Les islamistes d’Ennahdha font peut-être semblant de ne rien voir, mais leur politique économique, sociale et sociétale est de plus en plus contestée par les Tunisiens. Après les manifestations, parfois violentes, de Sidi Bouzid et Kasserine, c’est à Tunis que des milliers de manifestants ont marché, lundi 13 août au soir, commémorant l'anniversaire de la promulgation du Code de statut personnel (CSP), le 13 août 1956. Un ensemble de lois instaurant l'égalité des sexes dans de nombreux domaines et qui fonde la singularité de la Tunisie dans le monde arabe en ce qui concerne le droit des femmes.
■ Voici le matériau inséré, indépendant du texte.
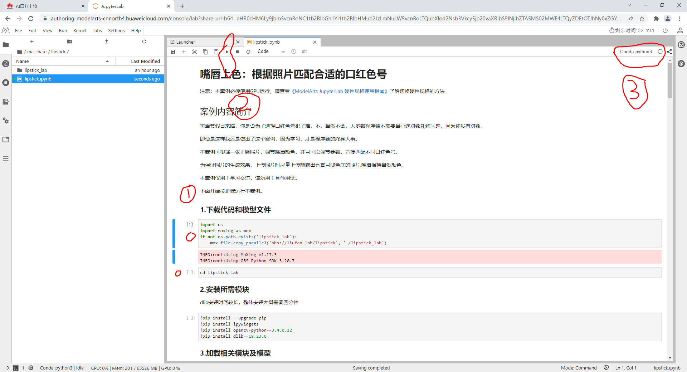This screenshot has height=372, width=687.
Task: Expand the lipstick_lab folder
Action: 36,70
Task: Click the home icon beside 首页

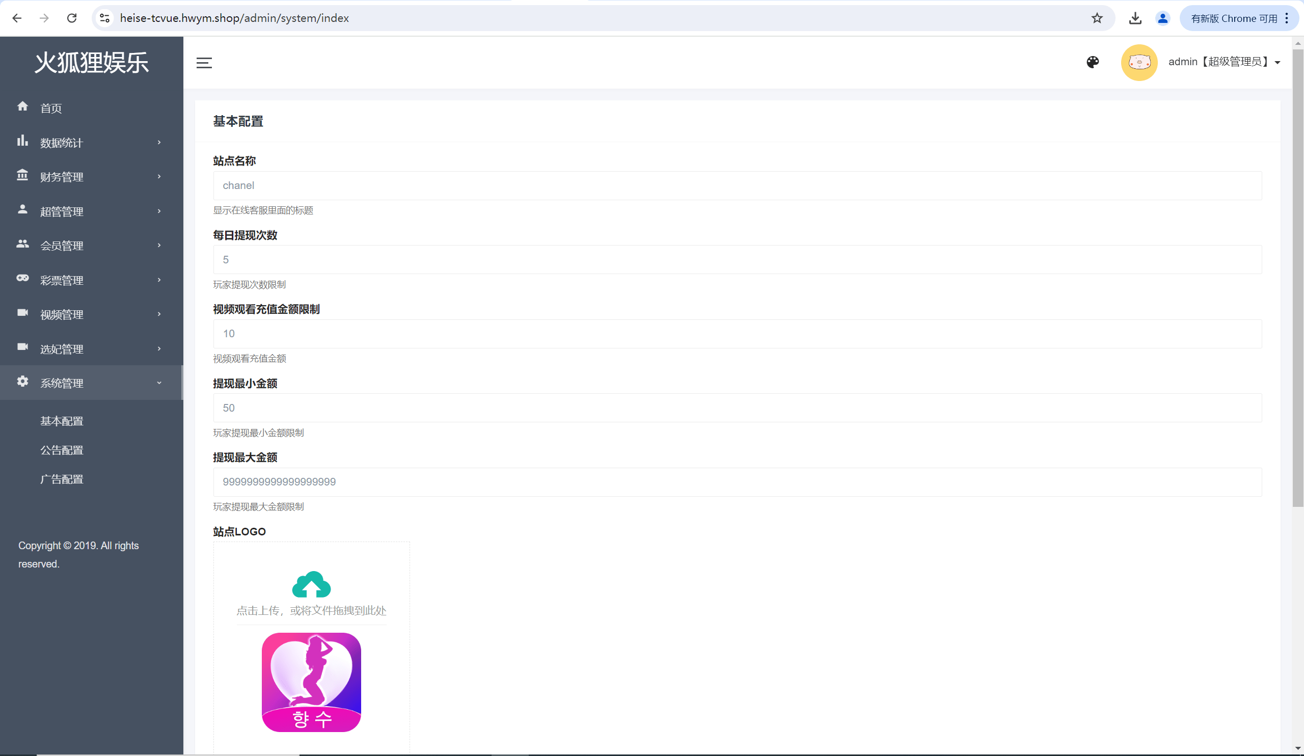Action: (22, 107)
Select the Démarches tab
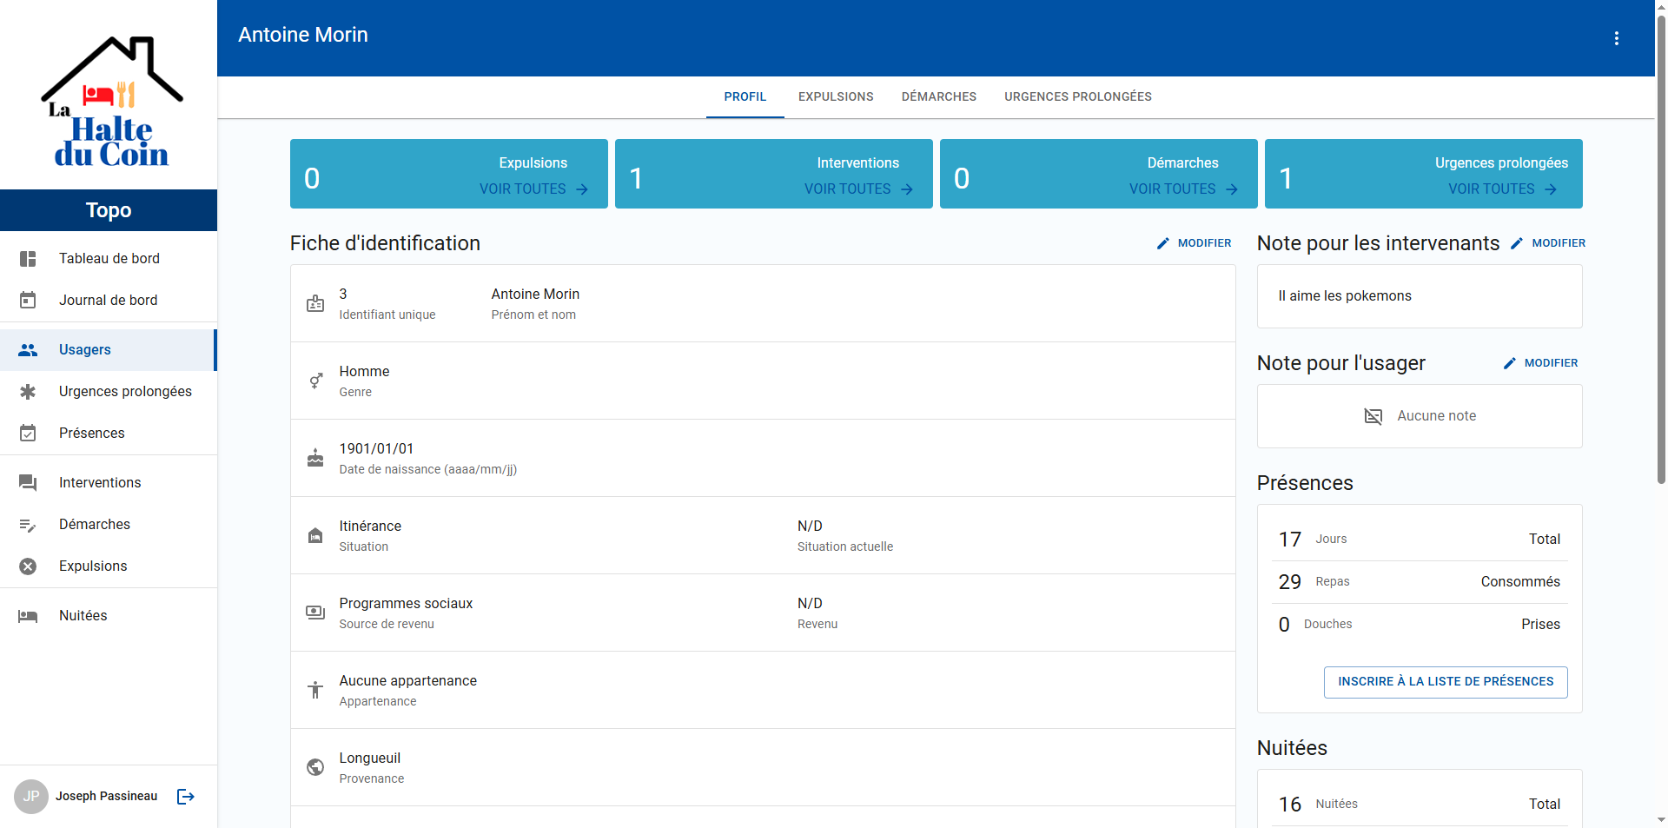1668x828 pixels. click(x=939, y=96)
Deux manifestations ont eu lieu simultanément, dont l’une sans l’accord des autorités, avec le même objectif : défendre les droits des femmes menacés par les islamistes au pouvoir. Ceux-ci ont déposé un projet d’article de la future Constitution qui évoque la « complémentarité » des femmes vis-à-vis des hommes et non l’égalité des sexes (voir encadré). Ce sont les plus importantes mobilisations depuis une marche interdite et violemment dispersée en avril sur l'avenue Habib Bourguiba.

L’article constitutionnel qui fait polémique

Le projet d’Ennahdha indique : « L'État assure la protection des droits de la femme, de ses acquis, sous le principe de complémentarité avec l'homme au sein de la famille et en tant qu'associée de l'homme dans le développement de la patrie ». Avec une certaine mauvaise foi, les islamistes soulignent que l'égalité des sexes n’est pas remise en question et qu’elle sera mentionnée dans le préambule de la  Constitution. Dans un communiqué diffusé lundi, Ennahdha estime que les reproches lui étant adressés sont le résultat de « confusion », voire même de « provocation et d'exagération »…

La première a eu lieu au Palais des congrès à partir de 20 heures (GMT), après la rupture du jeûne du ramadan, avec notamment Maya Jribi, secrétaire générale du Parti républicain. « L'avenir (de la Tunisie) n'est plus envisageable sans la femme », a-t-elle lancé, alors que les manifestants scandaient : « La Tunisienne est libre ! Jebali, Ghannouchi (le Premier ministre et le chef d’Ennahdha) dehors ! »

"Arriérés"

Interdite, la deuxième manifestation a quant à elle réuni moins de monde. Seulement quelques centaines de personnes ont défilé sur l’avenue Habib Bourguiba, axe principal du centre-ville. Malgré quelques échauffourées avec la police, le rassemblement s'est achevé dans le calme. Les slogans y étaient aussi un peu plus durs à l’égard des islamistes : « Les membres d'Ennahda sont arriérés et des vendus » a-t-on entendu, par exemple.

Mais Tunis n’a pas été la seule ville à se mobiliser contre Ennahdha. Sfax, à 260 km au Sud de la capitale, a vu aussi un millier de personnes marcher sous le mot d’ordre de l’« égalité dans la Constitution ». Et les témoignages abondent sur les réseaux sociaux de nombreuses mobilisations à travers le pays. Et ce n’est pas fini.

Les syndicats ont appelé à une grève générale, ce mardi, dans la région de Sidi Bouzid, berceau de la révolution de 2011, pour réclamer notamment la libération de manifestants arrêtés la semaine dernière. Mais aussi que le gouvernement agisse enfin dans le domaine économique pour améliorer le quotidien des Tunisiens.